News / Economy

    Global Competitiveness Index Reflects Improved World Economy

    A Swiss flag is seen behind a sign of Swiss bank giant UBS on June 11, 2013 in Basel, Switzerland.
    A Swiss flag is seen behind a sign of Swiss bank giant UBS on June 11, 2013 in Basel, Switzerland.
    Lisa Schlein
    For the fifth year in a row, Switzerland ranks as the most competitive country in the world. It is followed by Singapore, Finland, Germany and the United States, which this year reverses a four-year downward trend.   The World Economic Forum’s Global Competitiveness Index finds three sub-Saharan African countries - Burundi, Guinea, and Chad - holding up the bottom of 148 countries surveyed.  

    The study provides grounds for optimism that the global economy may finally be stabilizing following the freefall of recent years.  The Global Competitiveness Index notes some of the southern European countries, in particular Greece and Spain, are moving up in the rankings after several years of decline.

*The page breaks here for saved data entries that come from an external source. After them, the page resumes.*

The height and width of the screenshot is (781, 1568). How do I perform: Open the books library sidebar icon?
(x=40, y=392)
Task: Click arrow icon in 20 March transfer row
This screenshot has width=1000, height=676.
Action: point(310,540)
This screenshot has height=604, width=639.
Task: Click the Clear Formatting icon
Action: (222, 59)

    The World Economic Forum chief economist, Jennifer Blanke, says this might indicate the reform process, which has been under way for the past couple of years, is starting to bear fruit.  

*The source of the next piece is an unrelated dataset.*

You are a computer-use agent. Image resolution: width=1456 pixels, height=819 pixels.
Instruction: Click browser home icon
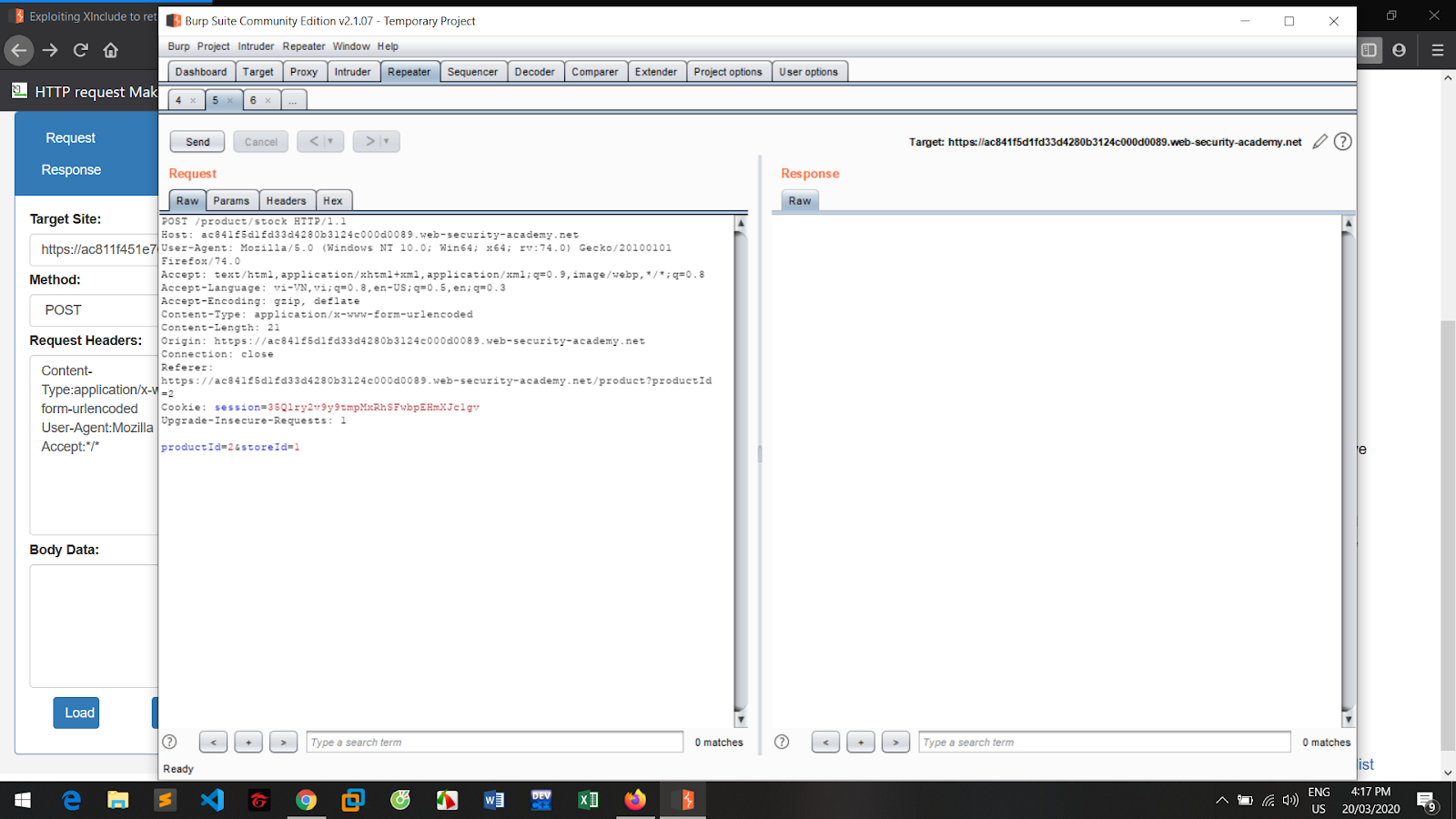click(111, 50)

    She says a number of things that were of great concern a year ago have not come to pass. She notes, for example, the predicted breakup of the eurozone did not happen and the United States did not hit the debt ceiling.  

    “Really, we are seeing signs of life in the global economy.  But, at the same time, things are slow.  You still see a number of European and other advanced economies struggling,” Blanke said. “You see a slowdown among the developing countries.  And so, I think our main message coming out this year is the importance of ‘You know, it is great we have got over the short-term firefighting, but now let us get back to business in terms of the sorts of reforms that are needed.’  So, loosening up labor markets, making them more effective, and things of that nature.”  

    Blanke says prospects for the economy going forward are good if governments get back to the hard work of attacking some of these structural issues.

    The United States, which has dropped in the WEF's rankings for the past four years, is finally making a turnaround.  This year it has moved up two places into fifth position.  The report attributes the U.S. rise in the rankings to a perceived improvement in the country’s financial markets, as well as greater confidence in its public institutions.

    Blanke says the United States continues to be an innovation powerhouse and this is important in terms of getting goods to market and pushing productivity forward.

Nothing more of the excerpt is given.